# Canada Bear Hunt



## Houston007 (May 1, 2012)

Hunting with Amyot Outfitter in Beauval, Saskatchewan. Tagged my bear yesterday hunting from a ground blind, 12 yd shot double lung pass through. Heard the bear crash and death rattle, short 50 yd tracking job. The Grizz Trick did a number on him.

Kent :bounce:


----------



## bluefin (Aug 16, 2005)

Nice bear and great shot! Don't think I'd want a bear 12 yds from me though. LOL
You going to rug him or do a full mount?


----------



## Houston007 (May 1, 2012)

Going with the rug option :cheers:

Got the hunt on video, will try to post up a short clip later in the week.


----------



## Saltwater Boy(1) (Jan 11, 2013)

Beautiful. Bear hunting is on my list.


----------



## Houston007 (May 1, 2012)

Video Clip - Enjoy

That beaver tied to that tree is at 10 yds and bait barrel was to our left about 20 yds. The bait site is at bottom of a ravine and we are sitting on side of the hill in natural ground blind.

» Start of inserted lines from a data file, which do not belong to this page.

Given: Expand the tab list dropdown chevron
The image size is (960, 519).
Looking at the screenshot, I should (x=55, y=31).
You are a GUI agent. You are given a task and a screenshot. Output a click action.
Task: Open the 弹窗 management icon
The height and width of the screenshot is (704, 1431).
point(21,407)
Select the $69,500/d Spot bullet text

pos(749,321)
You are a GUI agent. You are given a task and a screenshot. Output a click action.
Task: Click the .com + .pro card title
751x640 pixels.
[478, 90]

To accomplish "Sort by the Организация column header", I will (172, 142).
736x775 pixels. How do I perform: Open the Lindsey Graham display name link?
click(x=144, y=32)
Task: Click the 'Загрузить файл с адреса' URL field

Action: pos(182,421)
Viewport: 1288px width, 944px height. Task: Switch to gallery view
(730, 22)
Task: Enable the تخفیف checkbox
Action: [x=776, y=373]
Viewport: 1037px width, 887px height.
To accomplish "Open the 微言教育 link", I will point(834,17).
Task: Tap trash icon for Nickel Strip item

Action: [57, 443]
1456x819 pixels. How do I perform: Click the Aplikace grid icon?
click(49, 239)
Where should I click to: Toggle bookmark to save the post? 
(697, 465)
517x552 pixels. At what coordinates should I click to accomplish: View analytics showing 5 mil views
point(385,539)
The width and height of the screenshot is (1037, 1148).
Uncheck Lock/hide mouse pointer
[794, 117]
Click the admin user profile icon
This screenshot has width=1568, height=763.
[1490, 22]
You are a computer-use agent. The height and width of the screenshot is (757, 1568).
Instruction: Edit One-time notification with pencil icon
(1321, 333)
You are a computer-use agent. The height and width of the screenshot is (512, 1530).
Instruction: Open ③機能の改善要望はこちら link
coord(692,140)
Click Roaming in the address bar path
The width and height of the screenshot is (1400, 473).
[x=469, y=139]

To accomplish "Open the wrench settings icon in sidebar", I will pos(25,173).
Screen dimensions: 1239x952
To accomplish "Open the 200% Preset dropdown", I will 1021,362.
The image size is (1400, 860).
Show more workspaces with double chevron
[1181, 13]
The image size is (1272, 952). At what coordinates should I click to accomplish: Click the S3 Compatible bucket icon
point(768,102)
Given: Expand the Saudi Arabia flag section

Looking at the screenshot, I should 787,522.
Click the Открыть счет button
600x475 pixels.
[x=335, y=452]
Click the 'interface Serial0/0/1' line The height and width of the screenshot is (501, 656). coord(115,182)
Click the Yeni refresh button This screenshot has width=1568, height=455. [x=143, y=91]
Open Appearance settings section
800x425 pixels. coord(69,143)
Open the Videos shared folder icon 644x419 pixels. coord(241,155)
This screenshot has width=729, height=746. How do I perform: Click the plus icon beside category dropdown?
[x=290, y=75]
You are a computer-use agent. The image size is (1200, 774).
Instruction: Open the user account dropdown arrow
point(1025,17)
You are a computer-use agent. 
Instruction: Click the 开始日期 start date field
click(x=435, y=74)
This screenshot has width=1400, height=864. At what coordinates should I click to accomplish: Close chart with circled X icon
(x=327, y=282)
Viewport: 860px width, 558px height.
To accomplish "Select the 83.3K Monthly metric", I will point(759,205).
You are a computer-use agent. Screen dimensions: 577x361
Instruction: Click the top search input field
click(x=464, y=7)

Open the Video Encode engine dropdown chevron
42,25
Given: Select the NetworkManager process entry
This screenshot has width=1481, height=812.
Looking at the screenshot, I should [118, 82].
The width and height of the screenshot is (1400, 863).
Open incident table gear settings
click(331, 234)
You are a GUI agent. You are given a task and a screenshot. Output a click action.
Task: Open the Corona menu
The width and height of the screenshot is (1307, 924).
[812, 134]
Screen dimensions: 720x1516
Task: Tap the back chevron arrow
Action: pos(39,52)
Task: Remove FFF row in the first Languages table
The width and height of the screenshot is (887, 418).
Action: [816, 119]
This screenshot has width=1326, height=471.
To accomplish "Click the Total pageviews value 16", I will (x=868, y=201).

My other buddy hunted this stand 2 days later and harvested his bear. We went 3 for 4 on the hunt with other guy passing on a decent bear on day 1.


----------



## Law Dog (Jul 27, 2010)

Nice Bear, Congrats!


----------



## RVANDY (Feb 15, 2013)

Congrats, my bear hunt last year was the most exciting bow hunt I've ever been on. Saskatchewan is a great place. I went with Pipe Lake Outfitters.


----------



## Trouthunter (Dec 18, 1998)

Congratulations!

TH


----------



## Rattler Grips (Jun 3, 2013)

On my must do list real soon! Congrats!


----------